* Aufgabe A *
Beantworte anhand des Erfahrungsberichts über den Schüleraustausch die folgenden Fragen:
(i) Wie alt war die Erzählerin ungefähr, als das Geschehen stattfand?
(ii) Wer war in ihrer Familie für die Küche zuständig?
(iii) Mit welcher Begründung waren Trinkpäckchen verboten?
* Aufgabe B *
Erläutere mit den Angaben im Erfahrungsbericht über den Schüleraustausch, weshalb die Erzählerin an jenem Abend schrie und tobte.
* Aufgabe C *
Schreibe den Erfahrungsbericht über den Schüleraustausch im Anschluss an seinen letzten Satz weiter.

* Angezeigter Text *
Nun, das ist sicherlich blöd, aber kein Weltuntergang, stimmts?

Stimmt.

 

Aber eines Tages - ich muss etwa 16 gewesen sein - geschah etwas:

 

Wir hatten Schüleraustausch mit Frankreich. Die Austauschschülerin wohnte bei uns. Wir machten Ausflüge und solche Dinge.

Bei uns war mein Vater für die Küche zuständig und so packte er die Lunchpakete für die Austauschschülerin.

Mir fielen beim Anblick der Dinge die er ihr einpackte bald die Augen aus dem Kopf:

Marken-Schokoriegel (Verboten wegen "dieses ganze süße Zeug!")

Trinkpäckchen (Verboten wegen "schlecht für die Umwelt")

Kleine Chipstüten (Verboten wegen "das lohnt sich nicht im Vergleich zu den großen Tüten", während die großen wegen "iss nicht so viele Chips"  ausschieden.)

Bonbons

und und und...

Den ganzen Rucksack packte mein Vater mit Dingen voll, von denen ich seit Jahren hörte ich müsse doch VERSTEHEN dass "sowas" nichts tauge. Ungesund sei. Umweltschädlich. Und überhaupt.

Er fuhr die Austauschschülerin mit dem Auto Strecken, die ICH laufen musste. Er...

Er behandelte diese Fremde wie der Vater meiner Freundin seine Kinder behandelte...

Wie etwas besonderes. Etwas wertvolles, was ihm anvertraut war und für die das Beste gerade gut genug war.

 

*Oh*

 

Es gab Streit an diesem Abend, einen fürchterlichen lauten eskalierenden Streit (falls dies aus irgendwelchen wunderbaren Gründen die Austauschschülerin erreicht: E*** es tut mir leid. Ehrlich. Es war nicht Deine Schuld und Du musst Dich scheußlich gefühlt haben so zwischen die Fronten zu geraten!!!). Ich schrie und ich tobte. Ich hätte alles kaputt schlagen mögen, alles.

 

Denn beim Anblick von Schokoriegeln und Trinkpäckchen  habe ich es begriffen:

 

Es war gelogen gewesen. Mein Vater hatte mir nicht fünftausend kleine Freuden des Lebens vorenthalten, weil er DAGEGEN war. Er hatte nicht versucht mich zu SCHÜTZEN durch Abschirmen von Werbung und Trends, Popkultur und Süßigkeiten.

 

Er hatte einfach nur gedacht diese Dinge seien an mich verschwendet. Das sei nicht nötig. Sei übertrieben. War doch niemand besonderes. War doch nur ich.

Nur seine Tochter.

* Quellmaterial *
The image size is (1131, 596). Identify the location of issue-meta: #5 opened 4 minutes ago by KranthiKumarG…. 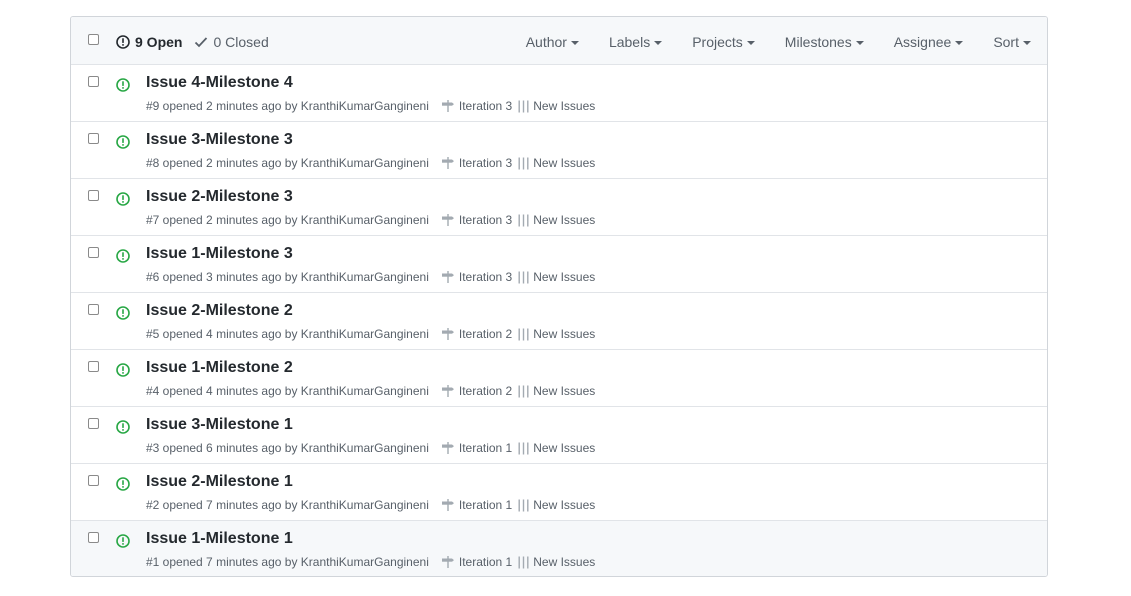
(370, 334).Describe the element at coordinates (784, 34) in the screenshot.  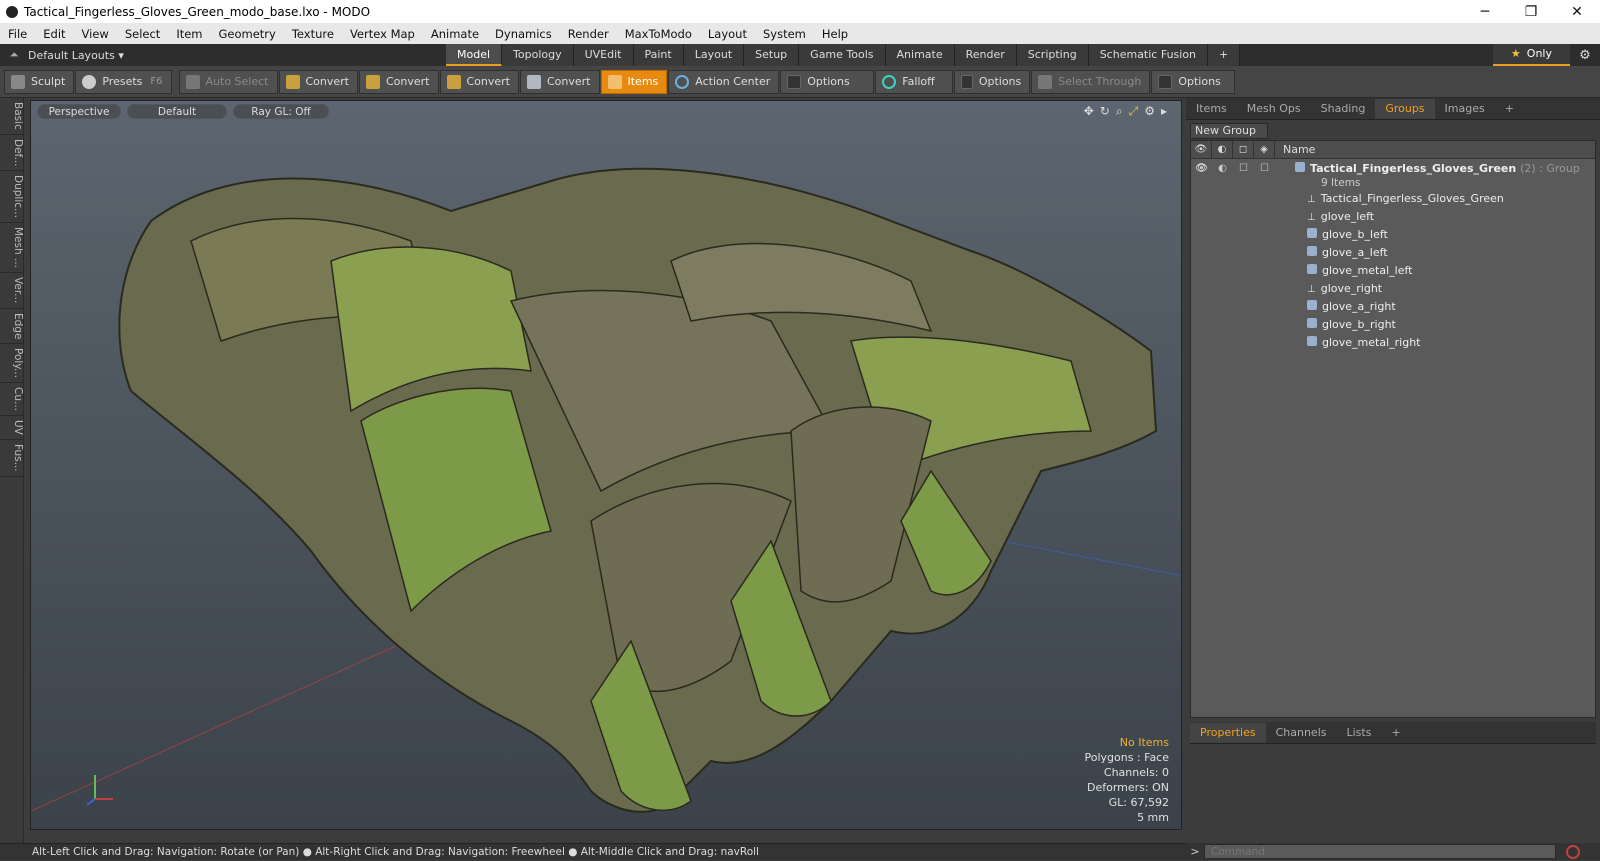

* Endgültige Antwort A *
(i) Etwa 16 Jahre alt.
(ii) Ihr Vater.
(iii) Sie galten als „schlecht für die Umwelt“.

* Endgültige Antwort B *
Beim Anblick der Schokoriegel und Trinkpäckchen für die Austauschschülerin begriff sie, dass die Begründungen ihres Vaters gelogen gewesen waren. Er hatte ihr diese kleinen Freuden nicht vorenthalten, weil er dagegen war oder sie schützen wollte. Er hatte vielmehr gedacht, diese Dinge seien an sie verschwendet, weil sie nichts Besonderes sei, sondern nur seine Tochter.

* Endgültige Antwort C *
Ich muss an dieser Stelle ein wenig ausholen, weil mir sonst keiner glaubt. Mein Vater hatte kein einfaches Leben. Er hatte genauer gesagt ein beschissenes Leben, mein Großvater war im Krieg gefallen, als mein Vater noch ganz klein war. Meine Großmutter stand mit drei kleinen Kindern und buchstäblich NICHTS da es folgten Jahre von Hunger und Enge, unterkriechen bei Verwandten wo man still-ruhig-und-dankbar sein musste - für jeden Mist. Später ein herrschsüchtiger, cholerischer Stiefvater - es gibt auch Gerüchte von Misshandlung... kurz: Es muss ein ALPTRAUM gewesen sein.

Ein echter Alptraum.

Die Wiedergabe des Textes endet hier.